## Exercise set
1 – Answer these questions using the family history excerpt:
(a) In what year did Thomas Edmund Powell take his BA?
(b) Who designed Goodwyns Place?
(c) In what year did Mary Marshall marry Benjamin Fox Overbury?
2 – List every orchestra that the family history excerpt names Jean Francois Baumann as a member of.
3 – Repeat the passage of the family history excerpt between "Gladwyns Place" and "Overbury in 1858.", inclusive.

## Source extract
-- BEGIN --

Powell’s paternal grandmother was Mary Elizabeth Marten (1826–71), the daughter of a stockbroker.

Thomas Edmund Powell c.1875
Dorking and Leatherhead Advertiser

Powell’s father, Thomas Edmund, was a scholar at Oriel College, Oxford, getting a 2nd class in the Final Classical School and taking his BA in 1880. He became a stockbroker, and director and chairman of Tillery Colliery after his father’s death. In 1898 together with his sister Lady Christiana Herringham (1852–1929) he opened the new Tillery Institute. On his death in 1901 his brother, Dr Herbert Andrews Powell (1864–1950), followed him as the chairman of Tillery Colliery. He was a local philanthropist and the Powell Corderoy Primary School in Dorking is named for his generosity. Like his father, he was interested in the Arts and Crafts movement and commissioned Goodwyns Place, Dorking, an Arts and Crafts country house designed by his sister Mary’s (1854–1907) husband, Hugh Thackeray Turner (1853–1937).

Gladwyns Place
(Dorking and Leatherhead Advertiser)

Powell’s maternal grandfather was Benjamin Fox Overbury (1825–1903), a woolbroker originally from Bath, who worked for a while in Huddersfield before moving to London. Powell’s maternal grandmother was Mary Marshall, whose father was given as John Robert Marshall (deceased) in her entry in the marriage register but as Joseph Marshall of Limerick in newspaper accounts of her wedding; the latter is probably correct. She first married Jean Francois Baumann (1808–56) in 1854. Baumann was a celebrated musician, being a member of the Royal Italian Opera and Philharmonic Concerts orchestras. He was also a member of the Ancient Concerts orchestra for over 20 years and was known for his performances on the hautboy. After his death and their short marriage she married Benjamin Fox Overbury in 1858.

-- END --

(Data items)
-- BEGIN --

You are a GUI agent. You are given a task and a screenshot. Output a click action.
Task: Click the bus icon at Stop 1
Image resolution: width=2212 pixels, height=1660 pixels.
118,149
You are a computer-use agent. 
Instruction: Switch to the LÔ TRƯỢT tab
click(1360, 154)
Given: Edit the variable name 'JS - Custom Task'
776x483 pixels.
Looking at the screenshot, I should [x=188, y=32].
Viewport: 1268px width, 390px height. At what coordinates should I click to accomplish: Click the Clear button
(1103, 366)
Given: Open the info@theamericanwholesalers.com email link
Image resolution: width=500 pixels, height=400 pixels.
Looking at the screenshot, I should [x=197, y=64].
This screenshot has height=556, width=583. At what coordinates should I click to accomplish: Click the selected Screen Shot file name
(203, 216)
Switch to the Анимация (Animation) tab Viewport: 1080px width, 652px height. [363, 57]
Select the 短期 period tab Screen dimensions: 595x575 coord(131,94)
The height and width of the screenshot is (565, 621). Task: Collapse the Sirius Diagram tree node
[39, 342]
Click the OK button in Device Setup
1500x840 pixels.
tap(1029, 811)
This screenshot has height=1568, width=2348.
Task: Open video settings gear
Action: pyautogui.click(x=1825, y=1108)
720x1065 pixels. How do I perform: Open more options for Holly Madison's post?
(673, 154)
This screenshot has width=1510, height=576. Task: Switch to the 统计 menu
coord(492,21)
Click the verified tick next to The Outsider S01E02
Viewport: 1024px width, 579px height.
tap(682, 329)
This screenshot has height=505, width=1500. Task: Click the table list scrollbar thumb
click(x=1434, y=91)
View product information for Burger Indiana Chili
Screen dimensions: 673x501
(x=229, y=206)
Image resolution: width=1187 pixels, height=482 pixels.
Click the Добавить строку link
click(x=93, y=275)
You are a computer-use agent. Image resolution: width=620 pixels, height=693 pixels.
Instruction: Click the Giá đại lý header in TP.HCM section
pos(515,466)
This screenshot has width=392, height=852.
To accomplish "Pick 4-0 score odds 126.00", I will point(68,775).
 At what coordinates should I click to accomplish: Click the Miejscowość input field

-- END --

## The solutions
1 –
(a) 1880
(b) Hugh Thackeray Turner
(c) 1858

2 –
- Royal Italian Opera
- Philharmonic Concerts
- Ancient Concerts

3 –
Gladwyns Place
(Dorking and Leatherhead Advertiser)

Powell’s maternal grandfather was Benjamin Fox Overbury (1825–1903), a woolbroker originally from Bath, who worked for a while in Huddersfield before moving to London. Powell’s maternal grandmother was Mary Marshall, whose father was given as John Robert Marshall (deceased) in her entry in the marriage register but as Joseph Marshall of Limerick in newspaper accounts of her wedding; the latter is probably correct. She first married Jean Francois Baumann (1808–56) in 1854. Baumann was a celebrated musician, being a member of the Royal Italian Opera and Philharmonic Concerts orchestras. He was also a member of the Ancient Concerts orchestra for over 20 years and was known for his performances on the hautboy. After his death and their short marriage she married Benjamin Fox Overbury in 1858.